A Study on Quotation of Web Documents Using Reading Annotation and its Applications
Abstract
In this thesis, we propose a new mechanism of quotation of Web documents and its applications.In our mechanism, we define a quotation information as an annotation to the documents described in an XML format. The quotation information includes the pointer to the internal element of the quoted document, the pointer to the internal element of the quoting document, and the attribute concerning the purpose of the quotation.And we represent the quotation information as a bidirectional hyperlink that connects the internal elements of the quoted document with that of the quoting document. Our mechanism has an advantage for document authors who quote online documents, for readers, and for researchers who perform citation analysis.
Also, we propose a method to facilitate the user to quote the document using reading annotation - metadata that we associate some attributes with any parts of the documents during reading them. Our proposed system records users' reading annotations and allows the user to retrieve them and quote parts of the document easily when the user writes a new document.We compared our method with a general retrieval method in some experiments.The results showed that our method was more effective than the general method in retrieval time.

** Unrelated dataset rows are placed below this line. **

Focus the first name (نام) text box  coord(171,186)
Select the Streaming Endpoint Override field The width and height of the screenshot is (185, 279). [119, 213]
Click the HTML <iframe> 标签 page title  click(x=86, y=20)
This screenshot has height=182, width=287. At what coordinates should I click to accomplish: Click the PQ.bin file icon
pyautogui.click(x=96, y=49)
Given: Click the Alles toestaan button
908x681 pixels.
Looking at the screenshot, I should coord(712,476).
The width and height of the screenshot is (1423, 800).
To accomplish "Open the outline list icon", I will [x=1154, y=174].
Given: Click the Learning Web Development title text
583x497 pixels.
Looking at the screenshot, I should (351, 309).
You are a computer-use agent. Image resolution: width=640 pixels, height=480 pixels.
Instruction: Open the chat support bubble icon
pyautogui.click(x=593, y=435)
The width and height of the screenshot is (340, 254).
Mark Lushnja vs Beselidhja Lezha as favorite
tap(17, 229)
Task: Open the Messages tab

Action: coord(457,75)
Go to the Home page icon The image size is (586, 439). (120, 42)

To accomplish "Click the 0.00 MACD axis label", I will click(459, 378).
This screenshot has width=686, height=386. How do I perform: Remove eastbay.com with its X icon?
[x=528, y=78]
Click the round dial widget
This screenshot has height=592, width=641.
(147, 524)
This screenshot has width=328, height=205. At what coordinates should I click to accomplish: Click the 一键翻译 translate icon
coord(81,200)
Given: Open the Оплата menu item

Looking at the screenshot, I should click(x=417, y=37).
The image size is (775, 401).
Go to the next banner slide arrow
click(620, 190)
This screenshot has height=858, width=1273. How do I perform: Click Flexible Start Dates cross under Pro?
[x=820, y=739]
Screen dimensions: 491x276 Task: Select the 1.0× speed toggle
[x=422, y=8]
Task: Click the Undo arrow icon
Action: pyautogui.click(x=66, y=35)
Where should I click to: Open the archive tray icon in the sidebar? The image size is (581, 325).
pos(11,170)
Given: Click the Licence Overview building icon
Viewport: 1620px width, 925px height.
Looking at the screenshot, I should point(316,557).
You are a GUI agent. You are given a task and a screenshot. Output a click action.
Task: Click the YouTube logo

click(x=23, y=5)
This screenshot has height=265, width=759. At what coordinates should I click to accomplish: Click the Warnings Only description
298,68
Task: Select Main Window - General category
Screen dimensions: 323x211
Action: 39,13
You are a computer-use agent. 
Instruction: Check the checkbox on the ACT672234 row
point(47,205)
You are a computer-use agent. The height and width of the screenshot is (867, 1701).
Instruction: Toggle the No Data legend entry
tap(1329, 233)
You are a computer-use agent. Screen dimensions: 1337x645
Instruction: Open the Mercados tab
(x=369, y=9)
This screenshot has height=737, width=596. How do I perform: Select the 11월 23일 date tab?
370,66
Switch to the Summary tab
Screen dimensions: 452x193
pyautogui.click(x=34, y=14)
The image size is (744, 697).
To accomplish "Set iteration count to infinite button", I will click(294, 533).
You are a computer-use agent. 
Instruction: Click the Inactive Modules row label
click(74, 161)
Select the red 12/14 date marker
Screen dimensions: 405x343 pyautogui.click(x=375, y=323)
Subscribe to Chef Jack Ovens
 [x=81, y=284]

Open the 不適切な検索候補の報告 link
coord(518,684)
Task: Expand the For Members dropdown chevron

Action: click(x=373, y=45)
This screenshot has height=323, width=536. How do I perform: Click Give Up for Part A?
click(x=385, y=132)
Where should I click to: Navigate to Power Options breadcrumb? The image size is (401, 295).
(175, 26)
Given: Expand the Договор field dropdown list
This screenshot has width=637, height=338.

In addition, we propose a method to similar documents based on co-citation extracted from quotation annotations - a set of quotation information accumulated in our system.Most of previous methods that have been proposed in citation analysis consider that all citations have the same similarities.Any semantic information on the quotation were not reflected in these similarities.We propose a method to consider semantic information on the quotation using our quotation annotation.Semantic information on the quotation include a distance between quotation parts and purposes of quotation.We experimented to show how effective our method is.Concretely, we classified co-citations based on their semantic information,and compared similarities between documents that have the relationship defined by a co-citation.The results of our experiment showed that our method was effective than the method that employed conventional measures.